[swift-evolution] Strings in Swift 4
Dave Abrahams
dabrahams at apple.com
Tue Jan 31 13:23:49 CST 2017
on Mon Jan 30 2017, Olivier Tardieu <tardieu-AT-us.ibm.com> wrote:
> Thanks for the clarifications.
> More comments below.
>
> dabrahams at apple.com wrote on 01/24/2017 05:50:59 PM:
>
>> Maybe it wasn't clear from the document, but the intention is that
>> String would be able to use any model of Unicode as a backing store, and
>> that you could easily build unsafe models of Unicode... but also that
>> you could use your unsafe model of Unicode directly, in string-ish ways.
>
> I see. If I understand correctly, it will be possible for instance to
> implement an unsafe model of Unicode with a UInt8 code unit and a
> maxLengthOfEncodedScalar equal to 1 by only keeping the 8 lowest bits of
> Unicode scalars.
Eh... I think you'd just use an unsafe Latin-1 for that; why waste a
bit?
Here's an example (work very much in-progress):
https://github.com/apple/swift/blob/9defe9ded43c6f480f82a28d866ec73d803688db/test/Prototypes/Unicode.swift#L877
>> > A lot of machine processing of strings continues to deal with 8-bit
>> > quantities (even 7-bit quantities, not UTF-8). Swift strings are
>> > not very good at that. I see progress in the manifesto but nothing
>> > to really close the performance gap with C. That's where "unsafe"

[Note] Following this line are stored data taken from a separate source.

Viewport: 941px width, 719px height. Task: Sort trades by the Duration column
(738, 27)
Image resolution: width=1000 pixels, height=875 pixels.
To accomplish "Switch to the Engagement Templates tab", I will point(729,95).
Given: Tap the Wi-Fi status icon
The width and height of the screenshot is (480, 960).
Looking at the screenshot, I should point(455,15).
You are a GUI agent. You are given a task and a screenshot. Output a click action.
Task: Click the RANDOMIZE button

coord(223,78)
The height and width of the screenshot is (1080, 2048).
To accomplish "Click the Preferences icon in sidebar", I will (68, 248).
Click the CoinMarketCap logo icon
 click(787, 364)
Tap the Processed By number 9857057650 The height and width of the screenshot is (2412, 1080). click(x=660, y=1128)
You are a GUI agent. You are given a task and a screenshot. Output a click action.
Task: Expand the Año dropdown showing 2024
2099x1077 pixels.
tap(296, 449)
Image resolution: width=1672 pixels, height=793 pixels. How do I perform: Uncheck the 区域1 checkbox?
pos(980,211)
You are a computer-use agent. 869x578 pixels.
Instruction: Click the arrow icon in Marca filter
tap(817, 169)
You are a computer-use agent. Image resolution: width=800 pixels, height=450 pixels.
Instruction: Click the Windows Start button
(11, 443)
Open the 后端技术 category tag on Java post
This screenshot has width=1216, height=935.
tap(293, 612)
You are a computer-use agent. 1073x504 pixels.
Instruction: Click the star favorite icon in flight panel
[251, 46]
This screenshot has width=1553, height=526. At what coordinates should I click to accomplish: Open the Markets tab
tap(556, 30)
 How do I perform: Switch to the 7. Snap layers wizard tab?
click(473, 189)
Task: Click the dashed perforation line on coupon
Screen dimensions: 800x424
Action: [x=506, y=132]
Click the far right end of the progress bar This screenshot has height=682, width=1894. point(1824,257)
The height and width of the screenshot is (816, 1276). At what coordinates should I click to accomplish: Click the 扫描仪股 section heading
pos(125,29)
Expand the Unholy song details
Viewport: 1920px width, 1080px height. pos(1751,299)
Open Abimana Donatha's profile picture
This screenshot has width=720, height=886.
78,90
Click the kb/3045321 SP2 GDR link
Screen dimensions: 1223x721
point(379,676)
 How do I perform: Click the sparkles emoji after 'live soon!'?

>> > mechanisms could come into play.
>>
>> extendedASCII is supposed to address that. Given a smart enough
>> optimizer, it should be possible to become competitive with C even
>> without using unsafe constructs. However, we recognize the importance
>> of being able to squeeze out that last bit of performance by dropping
>> down to unsafe storage.
>
> I doubt a 32-bit encoding can bridge the performance gap with C in
> particular because wire protocols will continue to favor compact
> encodings. Incoming strings will have to be expanded to the
> extendedASCII representation before processing and probably compacted
> afterwards. So while this may address the needs of computationally
> intensive string processing tasks, this does not help simple parsing
> tasks on simple strings.
I'm pretty sure it does; we're not going to change representations
extendedASCII doesn't require anything to actually be expanded to
32-bits per code unit, except *maybe* in a register, and then only if
the optimizer isn't smart enough to eliminate zero-extension followed by
comparison with a known narrow value. You can always
latin1.lazy.map { UInt32($0) }
to produce 32-bit code units. All the common encodings are ASCII
supersets, so this will “just work” for those. The only places where it
becomes more complicated is in encodings like Shift-JIS (which might not
even be important enough to support as a String backing-storage format).
>
>> > To guarantee Unicode correctness, a C string must be validated or
>> > transformed to be considered a Swift string.
>>
>> Not really. You can do error-correction on the fly. However, I think
>> pre-validation is often worthwhile because once you know something is
>> valid it's much cheaper to decode correctly (especially for UTF-8).
>
> Sure. Eager vs. lazy validation is a valuable distinction, but what I am
> after here is side-stepping validation altogether. I understand now that
> user-defined encodings will make side-stepping validation possible.
Right.
>
>> > If I understand the C String interop section correctly, in Swift 4,
>> > this should not force a copy, but traversing the string is still
>> > required.
>>
>> *What* should not force a copy?
>
> I would like to have a constructor that takes a pointer to a
> null-terminated sequence of bytes (or a sequence of bytes and a length)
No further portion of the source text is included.